Interest Rate Risk. As of March 31, 2017, we had no outstanding borrowings on our revolving bank credit facility. The revolving bank credit facility has a variable interest rate, which is primarily impacted by the London Interbank Offered Rate and the margin, which ranges from 3.00% to 4.00% depending on the amount outstanding. As of March 31, 2017, we did not have any derivative instruments related to interest rates.
We have established disclosure controls and procedures designed to ensure that material information required to be disclosed in our reports filed under the Exchange Act is recorded, processed, summarized and reported within the time periods specified by the SEC and that any material information relating to us is accumulated and communicated to our management, including our Chief Executive Officer (“CEO”) and Chief Financial Officer (“CFO”), as appropriate to allow timely decisions regarding required disclosures. In designing and evaluating our disclosure controls and procedures, our management recognizes that controls and procedures, no matter how well designed and operated, can provide only reasonable assurance of achieving desired control objectives. In reaching a reasonable level of assurance, our management necessarily was required to apply its judgment in evaluating the cost-benefit relationship of possible controls and procedures.

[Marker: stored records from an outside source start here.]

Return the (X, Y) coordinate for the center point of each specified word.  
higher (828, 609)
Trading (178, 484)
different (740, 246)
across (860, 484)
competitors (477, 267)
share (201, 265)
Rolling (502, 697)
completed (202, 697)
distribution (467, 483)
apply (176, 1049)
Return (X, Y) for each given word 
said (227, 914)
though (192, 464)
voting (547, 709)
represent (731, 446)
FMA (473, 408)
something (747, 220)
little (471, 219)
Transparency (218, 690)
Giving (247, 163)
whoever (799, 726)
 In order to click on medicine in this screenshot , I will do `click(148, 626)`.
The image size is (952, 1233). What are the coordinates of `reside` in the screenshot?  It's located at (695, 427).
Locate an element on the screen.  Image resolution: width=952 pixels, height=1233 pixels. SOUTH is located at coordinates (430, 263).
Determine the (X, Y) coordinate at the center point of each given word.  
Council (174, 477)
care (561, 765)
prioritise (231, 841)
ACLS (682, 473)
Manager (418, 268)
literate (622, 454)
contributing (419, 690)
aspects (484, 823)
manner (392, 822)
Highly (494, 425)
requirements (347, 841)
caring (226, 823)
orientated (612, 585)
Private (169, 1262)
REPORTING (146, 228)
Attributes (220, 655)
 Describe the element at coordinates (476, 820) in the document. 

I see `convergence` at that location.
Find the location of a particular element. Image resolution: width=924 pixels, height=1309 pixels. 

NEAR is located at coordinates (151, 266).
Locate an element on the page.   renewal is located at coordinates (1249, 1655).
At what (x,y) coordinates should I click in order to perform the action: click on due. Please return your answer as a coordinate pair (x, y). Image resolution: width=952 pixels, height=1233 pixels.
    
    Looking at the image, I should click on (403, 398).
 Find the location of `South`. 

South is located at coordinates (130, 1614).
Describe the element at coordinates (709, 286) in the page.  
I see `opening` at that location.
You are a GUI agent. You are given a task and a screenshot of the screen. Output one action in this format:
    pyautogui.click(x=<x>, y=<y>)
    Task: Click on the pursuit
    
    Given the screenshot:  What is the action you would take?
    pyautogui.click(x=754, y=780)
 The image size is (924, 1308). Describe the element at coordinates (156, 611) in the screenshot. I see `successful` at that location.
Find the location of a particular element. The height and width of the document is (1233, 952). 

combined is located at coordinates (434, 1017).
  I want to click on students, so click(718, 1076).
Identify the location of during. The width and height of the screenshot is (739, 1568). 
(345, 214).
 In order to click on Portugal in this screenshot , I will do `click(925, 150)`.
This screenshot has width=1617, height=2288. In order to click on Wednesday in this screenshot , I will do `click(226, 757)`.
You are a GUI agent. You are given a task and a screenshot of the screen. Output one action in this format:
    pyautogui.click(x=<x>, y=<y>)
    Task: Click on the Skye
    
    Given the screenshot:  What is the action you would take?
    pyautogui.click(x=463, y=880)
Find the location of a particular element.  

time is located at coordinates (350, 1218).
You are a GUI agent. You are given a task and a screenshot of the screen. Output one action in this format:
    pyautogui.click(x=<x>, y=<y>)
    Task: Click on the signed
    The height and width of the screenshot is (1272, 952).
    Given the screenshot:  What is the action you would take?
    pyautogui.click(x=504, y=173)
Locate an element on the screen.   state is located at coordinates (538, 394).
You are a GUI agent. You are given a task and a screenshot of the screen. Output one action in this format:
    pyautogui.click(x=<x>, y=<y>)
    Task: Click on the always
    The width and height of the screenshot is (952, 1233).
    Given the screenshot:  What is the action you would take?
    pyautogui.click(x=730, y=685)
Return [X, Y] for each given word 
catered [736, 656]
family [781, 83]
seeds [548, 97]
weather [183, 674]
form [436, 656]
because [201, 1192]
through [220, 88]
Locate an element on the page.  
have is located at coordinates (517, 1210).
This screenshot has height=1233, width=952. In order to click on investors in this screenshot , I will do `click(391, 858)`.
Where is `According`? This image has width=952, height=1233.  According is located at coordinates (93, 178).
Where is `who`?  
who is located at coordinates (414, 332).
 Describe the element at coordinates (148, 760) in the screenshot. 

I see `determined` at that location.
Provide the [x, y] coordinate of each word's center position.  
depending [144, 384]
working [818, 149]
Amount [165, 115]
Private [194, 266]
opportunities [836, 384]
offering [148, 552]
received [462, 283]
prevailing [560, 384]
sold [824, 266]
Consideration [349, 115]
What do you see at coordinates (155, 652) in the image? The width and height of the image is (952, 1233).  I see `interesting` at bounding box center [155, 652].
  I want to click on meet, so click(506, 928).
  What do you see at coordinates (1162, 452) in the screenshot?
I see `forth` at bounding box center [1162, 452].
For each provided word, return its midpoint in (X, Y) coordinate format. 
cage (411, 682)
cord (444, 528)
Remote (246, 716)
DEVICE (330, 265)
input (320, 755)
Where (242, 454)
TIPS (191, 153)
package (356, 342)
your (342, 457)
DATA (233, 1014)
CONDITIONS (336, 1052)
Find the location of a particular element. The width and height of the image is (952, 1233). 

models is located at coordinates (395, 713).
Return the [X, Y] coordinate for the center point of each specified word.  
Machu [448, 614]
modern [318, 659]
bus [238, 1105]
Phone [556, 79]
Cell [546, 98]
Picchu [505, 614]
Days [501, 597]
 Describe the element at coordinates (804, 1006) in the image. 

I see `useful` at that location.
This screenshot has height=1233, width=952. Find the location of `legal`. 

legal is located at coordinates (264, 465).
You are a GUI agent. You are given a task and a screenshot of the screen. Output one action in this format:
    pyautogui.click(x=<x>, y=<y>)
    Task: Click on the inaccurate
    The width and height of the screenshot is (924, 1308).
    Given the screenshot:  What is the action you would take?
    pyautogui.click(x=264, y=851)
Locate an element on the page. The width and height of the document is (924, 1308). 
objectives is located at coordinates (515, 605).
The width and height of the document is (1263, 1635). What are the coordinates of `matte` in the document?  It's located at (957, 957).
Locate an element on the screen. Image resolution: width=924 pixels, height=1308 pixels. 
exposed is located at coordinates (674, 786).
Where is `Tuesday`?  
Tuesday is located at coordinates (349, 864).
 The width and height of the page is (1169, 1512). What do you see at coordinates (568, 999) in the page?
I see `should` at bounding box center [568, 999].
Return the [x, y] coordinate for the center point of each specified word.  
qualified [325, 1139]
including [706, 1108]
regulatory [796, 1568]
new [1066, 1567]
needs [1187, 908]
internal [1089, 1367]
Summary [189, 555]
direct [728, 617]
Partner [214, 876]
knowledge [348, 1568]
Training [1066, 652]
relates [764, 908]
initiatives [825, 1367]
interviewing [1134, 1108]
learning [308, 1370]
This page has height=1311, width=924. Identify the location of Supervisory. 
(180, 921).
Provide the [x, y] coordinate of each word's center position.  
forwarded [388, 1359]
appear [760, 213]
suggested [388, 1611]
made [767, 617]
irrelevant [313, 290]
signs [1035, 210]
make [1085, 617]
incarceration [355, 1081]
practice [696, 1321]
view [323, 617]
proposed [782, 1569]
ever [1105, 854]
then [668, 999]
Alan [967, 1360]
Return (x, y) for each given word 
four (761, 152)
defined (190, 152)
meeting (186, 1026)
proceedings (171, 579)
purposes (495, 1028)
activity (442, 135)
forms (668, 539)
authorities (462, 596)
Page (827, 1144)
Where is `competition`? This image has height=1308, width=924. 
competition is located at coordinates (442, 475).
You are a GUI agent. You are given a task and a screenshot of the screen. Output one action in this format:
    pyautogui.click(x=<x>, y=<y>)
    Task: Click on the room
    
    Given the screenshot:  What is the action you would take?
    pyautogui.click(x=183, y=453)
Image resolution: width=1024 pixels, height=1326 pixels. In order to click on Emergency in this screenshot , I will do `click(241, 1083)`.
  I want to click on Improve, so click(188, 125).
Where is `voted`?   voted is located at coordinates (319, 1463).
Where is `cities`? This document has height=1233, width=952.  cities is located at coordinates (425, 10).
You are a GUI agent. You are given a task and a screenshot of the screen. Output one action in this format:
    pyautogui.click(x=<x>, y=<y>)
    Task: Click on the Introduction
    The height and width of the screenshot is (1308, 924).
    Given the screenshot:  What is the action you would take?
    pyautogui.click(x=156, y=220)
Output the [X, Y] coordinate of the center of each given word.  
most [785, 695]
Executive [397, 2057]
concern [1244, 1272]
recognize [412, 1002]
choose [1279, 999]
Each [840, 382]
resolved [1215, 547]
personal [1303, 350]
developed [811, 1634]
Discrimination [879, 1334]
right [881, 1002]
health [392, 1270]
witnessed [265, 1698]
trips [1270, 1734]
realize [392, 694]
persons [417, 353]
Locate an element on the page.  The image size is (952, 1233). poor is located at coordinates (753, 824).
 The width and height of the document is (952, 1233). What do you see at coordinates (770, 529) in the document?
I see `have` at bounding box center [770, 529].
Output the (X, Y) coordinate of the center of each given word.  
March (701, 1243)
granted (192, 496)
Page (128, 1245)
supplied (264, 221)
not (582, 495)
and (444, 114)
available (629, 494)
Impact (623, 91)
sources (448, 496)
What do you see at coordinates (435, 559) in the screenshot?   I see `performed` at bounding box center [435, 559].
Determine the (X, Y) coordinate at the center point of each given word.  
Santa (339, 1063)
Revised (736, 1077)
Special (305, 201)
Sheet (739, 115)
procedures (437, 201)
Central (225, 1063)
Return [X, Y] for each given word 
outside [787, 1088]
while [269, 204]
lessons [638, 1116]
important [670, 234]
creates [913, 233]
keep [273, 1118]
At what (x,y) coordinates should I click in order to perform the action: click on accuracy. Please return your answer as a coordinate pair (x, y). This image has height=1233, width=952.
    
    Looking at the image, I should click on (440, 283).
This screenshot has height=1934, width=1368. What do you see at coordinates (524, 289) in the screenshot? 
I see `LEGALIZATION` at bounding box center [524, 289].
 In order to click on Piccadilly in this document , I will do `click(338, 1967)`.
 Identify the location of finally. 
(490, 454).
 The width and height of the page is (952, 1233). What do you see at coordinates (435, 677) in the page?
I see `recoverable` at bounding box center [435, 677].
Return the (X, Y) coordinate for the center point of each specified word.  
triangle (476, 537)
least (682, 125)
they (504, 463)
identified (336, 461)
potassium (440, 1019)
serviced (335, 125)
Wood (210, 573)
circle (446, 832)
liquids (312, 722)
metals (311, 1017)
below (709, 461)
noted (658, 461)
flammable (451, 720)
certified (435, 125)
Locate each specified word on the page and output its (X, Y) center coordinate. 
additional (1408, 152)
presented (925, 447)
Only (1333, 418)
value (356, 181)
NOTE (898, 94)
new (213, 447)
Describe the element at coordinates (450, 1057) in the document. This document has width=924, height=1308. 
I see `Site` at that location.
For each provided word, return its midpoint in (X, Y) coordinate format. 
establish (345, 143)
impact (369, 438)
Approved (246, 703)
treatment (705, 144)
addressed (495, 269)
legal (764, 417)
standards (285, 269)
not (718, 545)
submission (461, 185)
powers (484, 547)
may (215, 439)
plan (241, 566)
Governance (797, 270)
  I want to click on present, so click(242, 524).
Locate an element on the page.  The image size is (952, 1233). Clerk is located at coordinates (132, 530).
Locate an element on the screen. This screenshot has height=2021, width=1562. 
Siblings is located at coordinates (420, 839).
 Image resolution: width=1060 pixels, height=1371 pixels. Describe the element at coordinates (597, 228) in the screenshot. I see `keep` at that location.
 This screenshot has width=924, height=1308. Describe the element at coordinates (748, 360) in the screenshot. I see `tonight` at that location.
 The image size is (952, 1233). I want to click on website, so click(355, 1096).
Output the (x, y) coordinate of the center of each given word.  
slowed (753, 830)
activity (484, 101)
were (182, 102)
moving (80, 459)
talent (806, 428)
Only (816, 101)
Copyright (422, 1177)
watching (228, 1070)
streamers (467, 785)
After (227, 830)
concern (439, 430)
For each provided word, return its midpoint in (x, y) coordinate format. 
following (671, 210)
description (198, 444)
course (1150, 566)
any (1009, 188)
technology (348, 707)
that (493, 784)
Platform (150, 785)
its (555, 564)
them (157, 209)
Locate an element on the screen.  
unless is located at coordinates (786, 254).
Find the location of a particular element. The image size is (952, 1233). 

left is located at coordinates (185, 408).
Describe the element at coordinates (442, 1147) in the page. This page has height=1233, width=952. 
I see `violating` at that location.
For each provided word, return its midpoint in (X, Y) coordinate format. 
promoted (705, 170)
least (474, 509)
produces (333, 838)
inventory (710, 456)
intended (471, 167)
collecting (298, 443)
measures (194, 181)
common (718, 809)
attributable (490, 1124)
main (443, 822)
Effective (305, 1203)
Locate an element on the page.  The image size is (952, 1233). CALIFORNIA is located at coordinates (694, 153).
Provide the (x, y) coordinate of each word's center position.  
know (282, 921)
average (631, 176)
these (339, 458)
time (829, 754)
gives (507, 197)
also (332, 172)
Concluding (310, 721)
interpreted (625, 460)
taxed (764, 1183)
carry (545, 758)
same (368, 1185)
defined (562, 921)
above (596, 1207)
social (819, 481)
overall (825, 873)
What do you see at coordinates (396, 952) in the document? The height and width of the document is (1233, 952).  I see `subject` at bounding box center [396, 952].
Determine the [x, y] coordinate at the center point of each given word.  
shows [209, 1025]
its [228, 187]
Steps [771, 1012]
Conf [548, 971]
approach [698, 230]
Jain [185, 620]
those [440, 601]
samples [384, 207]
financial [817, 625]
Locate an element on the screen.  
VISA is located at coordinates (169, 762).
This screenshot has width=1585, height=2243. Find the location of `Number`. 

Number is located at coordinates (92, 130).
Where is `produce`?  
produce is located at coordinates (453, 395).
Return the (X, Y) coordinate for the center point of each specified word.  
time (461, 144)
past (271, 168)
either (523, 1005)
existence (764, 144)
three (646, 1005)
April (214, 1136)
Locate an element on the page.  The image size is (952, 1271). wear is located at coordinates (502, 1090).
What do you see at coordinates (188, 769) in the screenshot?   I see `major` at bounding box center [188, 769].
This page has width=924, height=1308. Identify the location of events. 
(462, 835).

As required by Exchange Act Rule 13a-15(b), we performed an evaluation, under the supervision and with the participation of our management, including our CEO and CFO, of the effectiveness of the design and operation of our disclosure controls and procedures (as defined in Exchange Act Rules 13a-15(e) and 15d-15(e)) as of the end of the period covered by this report. Based on that evaluation, our CEO and CFO have each concluded that as of March 31, 2017, our disclosure controls and procedures are effective to ensure that information we are required to disclose in reports filed or submitted under the Exchange Act is recorded, processed, summarized and reported within the time periods specified in the SEC’s rules and forms, and that our controls and procedures are designed to ensure that information required to be disclosed by us in such reports is accumulated and communicated to our management, including our CEO and CFO, as appropriate to allow timely decisions regarding required disclosure.
During the quarter ended March 31, 2017, there was no change in our internal control over financial reporting that materially affected, or is reasonably likely to materially affect, our internal control over financial reporting.